## Required work
Produce an exact copy of the lines from the line that contains "Click the Redraw" to the end of the listing below.

------------------------

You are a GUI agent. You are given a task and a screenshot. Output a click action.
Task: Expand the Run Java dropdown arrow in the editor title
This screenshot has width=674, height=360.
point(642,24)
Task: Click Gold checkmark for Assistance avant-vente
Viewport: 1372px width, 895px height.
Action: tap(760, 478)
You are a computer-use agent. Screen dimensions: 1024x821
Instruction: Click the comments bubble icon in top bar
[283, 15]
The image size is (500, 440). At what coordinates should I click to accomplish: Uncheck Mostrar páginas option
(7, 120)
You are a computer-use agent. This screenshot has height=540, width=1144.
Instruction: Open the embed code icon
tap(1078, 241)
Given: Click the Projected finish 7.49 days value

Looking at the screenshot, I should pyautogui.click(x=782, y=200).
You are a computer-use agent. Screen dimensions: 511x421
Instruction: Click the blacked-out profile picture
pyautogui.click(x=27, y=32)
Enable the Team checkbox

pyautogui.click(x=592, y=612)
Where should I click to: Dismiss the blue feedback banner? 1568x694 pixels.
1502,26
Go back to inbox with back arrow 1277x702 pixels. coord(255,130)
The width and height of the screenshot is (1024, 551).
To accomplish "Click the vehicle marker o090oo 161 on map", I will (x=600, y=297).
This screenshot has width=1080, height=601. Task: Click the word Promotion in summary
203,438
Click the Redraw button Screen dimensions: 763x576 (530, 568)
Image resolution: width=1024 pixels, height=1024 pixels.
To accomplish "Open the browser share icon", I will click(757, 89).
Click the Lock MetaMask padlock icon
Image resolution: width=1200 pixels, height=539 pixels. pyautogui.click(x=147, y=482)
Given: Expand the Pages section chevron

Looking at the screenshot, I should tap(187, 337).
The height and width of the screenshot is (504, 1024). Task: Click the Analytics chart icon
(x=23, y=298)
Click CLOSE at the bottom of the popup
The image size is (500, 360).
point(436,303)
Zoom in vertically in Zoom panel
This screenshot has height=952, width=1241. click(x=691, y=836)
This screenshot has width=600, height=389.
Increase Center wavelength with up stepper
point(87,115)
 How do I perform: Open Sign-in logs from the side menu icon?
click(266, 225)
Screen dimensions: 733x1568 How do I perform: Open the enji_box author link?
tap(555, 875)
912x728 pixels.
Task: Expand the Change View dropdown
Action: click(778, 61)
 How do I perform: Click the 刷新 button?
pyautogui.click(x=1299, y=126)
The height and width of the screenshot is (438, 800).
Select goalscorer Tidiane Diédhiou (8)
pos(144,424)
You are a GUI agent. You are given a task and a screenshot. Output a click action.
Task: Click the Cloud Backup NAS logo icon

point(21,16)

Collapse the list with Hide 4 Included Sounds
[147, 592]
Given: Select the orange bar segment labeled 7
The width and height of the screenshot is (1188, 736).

------------------------

## Response
Click the Redraw button Screen dimensions: 763x576 (530, 568)
Image resolution: width=1024 pixels, height=1024 pixels.
To accomplish "Open the browser share icon", I will click(757, 89).
Click the Lock MetaMask padlock icon
Image resolution: width=1200 pixels, height=539 pixels. pyautogui.click(x=147, y=482)
Given: Expand the Pages section chevron

Looking at the screenshot, I should tap(187, 337).
The height and width of the screenshot is (504, 1024). Task: Click the Analytics chart icon
(x=23, y=298)
Click CLOSE at the bottom of the popup
The image size is (500, 360).
point(436,303)
Zoom in vertically in Zoom panel
This screenshot has height=952, width=1241. click(x=691, y=836)
This screenshot has width=600, height=389.
Increase Center wavelength with up stepper
point(87,115)
 How do I perform: Open Sign-in logs from the side menu icon?
click(266, 225)
Screen dimensions: 733x1568 How do I perform: Open the enji_box author link?
tap(555, 875)
912x728 pixels.
Task: Expand the Change View dropdown
Action: click(778, 61)
 How do I perform: Click the 刷新 button?
pyautogui.click(x=1299, y=126)
The height and width of the screenshot is (438, 800).
Select goalscorer Tidiane Diédhiou (8)
pos(144,424)
You are a GUI agent. You are given a task and a screenshot. Output a click action.
Task: Click the Cloud Backup NAS logo icon

point(21,16)

Collapse the list with Hide 4 Included Sounds
[147, 592]
Given: Select the orange bar segment labeled 7
The width and height of the screenshot is (1188, 736).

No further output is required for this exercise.